Disease-informed Adaptation of Vision-Language Models
Jiajin Zhang, Ge Wang, Mannudeep K. Kalra, Pingkun Yan
TL;DR
This work tackles the challenge of adapting pretrained vision-language models to underrepresented or novel diseases in medical imaging under severe data scarcity. It introduces a disease-informed adaptation framework comprising DiCoP and DPL: DiCoP builds disease-specific prompts grounded in clinical attributes (texture, location, shape) and enriches them with image context via an image feature projector, while DPL learns disease prototypes with geometric regularization to shape a well-structured latent space. The model is trained with three losses, $L_{ita}$, $L_{prot}$, and $L_{reg-ce}$, to align image and prompt representations and to enforce prototype intra-class cohesion and inter-class separation, with only the vision branch used for inference. Empirical results on PanNuke and COVID-x show substantial gains over adapter- and prompting-based baselines, especially with limited labeled data, and ablations validate the contribution of each component.

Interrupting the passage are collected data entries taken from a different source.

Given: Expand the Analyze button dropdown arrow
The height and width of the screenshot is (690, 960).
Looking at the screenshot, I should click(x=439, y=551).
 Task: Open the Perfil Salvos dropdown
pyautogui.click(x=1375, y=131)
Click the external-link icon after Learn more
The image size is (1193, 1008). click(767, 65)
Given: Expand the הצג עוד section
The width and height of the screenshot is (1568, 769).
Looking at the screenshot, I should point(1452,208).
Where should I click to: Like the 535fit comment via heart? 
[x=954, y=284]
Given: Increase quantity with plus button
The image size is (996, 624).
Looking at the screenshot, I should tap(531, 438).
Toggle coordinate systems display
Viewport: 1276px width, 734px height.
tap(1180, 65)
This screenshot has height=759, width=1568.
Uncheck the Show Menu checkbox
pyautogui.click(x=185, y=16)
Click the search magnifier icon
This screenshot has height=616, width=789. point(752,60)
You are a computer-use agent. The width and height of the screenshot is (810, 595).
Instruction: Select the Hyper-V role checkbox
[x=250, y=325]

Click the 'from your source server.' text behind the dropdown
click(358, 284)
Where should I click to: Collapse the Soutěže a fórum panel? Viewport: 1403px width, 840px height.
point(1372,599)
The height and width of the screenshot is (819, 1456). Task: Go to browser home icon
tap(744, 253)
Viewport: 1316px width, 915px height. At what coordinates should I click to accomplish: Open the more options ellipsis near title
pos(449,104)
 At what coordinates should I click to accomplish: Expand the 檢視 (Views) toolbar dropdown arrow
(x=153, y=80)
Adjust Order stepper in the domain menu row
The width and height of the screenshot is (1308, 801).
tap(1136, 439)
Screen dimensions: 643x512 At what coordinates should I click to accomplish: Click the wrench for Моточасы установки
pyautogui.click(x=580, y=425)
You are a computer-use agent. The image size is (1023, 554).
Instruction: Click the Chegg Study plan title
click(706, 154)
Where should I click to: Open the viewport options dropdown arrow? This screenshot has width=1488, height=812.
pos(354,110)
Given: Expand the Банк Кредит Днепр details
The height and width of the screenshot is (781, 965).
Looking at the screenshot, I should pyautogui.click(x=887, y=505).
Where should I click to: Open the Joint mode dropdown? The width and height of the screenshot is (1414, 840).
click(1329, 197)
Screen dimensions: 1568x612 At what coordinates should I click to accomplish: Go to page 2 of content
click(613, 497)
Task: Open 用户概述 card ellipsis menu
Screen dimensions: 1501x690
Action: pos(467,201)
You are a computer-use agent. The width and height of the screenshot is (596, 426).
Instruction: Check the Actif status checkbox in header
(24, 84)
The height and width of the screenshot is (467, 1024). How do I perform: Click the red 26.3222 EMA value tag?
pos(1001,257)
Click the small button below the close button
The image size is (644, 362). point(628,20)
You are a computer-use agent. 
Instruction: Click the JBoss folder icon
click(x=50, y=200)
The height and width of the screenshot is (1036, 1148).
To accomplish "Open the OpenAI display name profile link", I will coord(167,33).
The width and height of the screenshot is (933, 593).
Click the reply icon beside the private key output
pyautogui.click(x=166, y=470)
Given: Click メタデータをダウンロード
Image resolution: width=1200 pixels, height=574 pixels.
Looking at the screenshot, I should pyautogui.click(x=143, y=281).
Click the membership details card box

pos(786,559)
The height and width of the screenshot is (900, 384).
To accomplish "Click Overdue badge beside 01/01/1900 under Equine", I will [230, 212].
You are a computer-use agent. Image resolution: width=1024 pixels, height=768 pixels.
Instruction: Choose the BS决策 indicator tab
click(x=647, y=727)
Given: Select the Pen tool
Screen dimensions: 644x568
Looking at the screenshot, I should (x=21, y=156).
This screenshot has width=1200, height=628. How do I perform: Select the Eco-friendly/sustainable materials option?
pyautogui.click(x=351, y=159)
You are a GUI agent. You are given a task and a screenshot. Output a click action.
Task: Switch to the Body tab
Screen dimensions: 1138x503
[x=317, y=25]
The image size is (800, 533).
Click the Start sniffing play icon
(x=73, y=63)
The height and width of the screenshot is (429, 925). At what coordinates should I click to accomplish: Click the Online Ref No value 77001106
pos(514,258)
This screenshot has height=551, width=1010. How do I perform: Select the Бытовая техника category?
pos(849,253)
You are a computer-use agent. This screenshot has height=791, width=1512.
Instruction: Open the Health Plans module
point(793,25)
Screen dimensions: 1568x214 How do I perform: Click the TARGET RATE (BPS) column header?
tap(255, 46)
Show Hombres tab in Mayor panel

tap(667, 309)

Overall, the approach offers a practical, data-efficient pathway to deploy clinically informed VLMs across diverse medical imaging tasks and diseases.
Abstract
In medical image analysis, the expertise scarcity and the high cost of data annotation limits the development of large artificial intelligence models. This paper investigates the potential of transfer learning with pre-trained vision-language models (VLMs) in this domain. Currently, VLMs still struggle to transfer to the underrepresented diseases with minimal presence and new diseases entirely absent from the pretraining dataset. We argue that effective adaptation of VLMs hinges on the nuanced representation learning of disease concepts. By capitalizing on the joint visual-linguistic capabilities of VLMs, we introduce disease-informed contextual prompting in a novel disease prototype learning framework. This approach enables VLMs to grasp the concepts of new disease effectively and efficiently, even with limited data. Extensive experiments across multiple image modalities showcase notable enhancements in performance compared to existing techniques.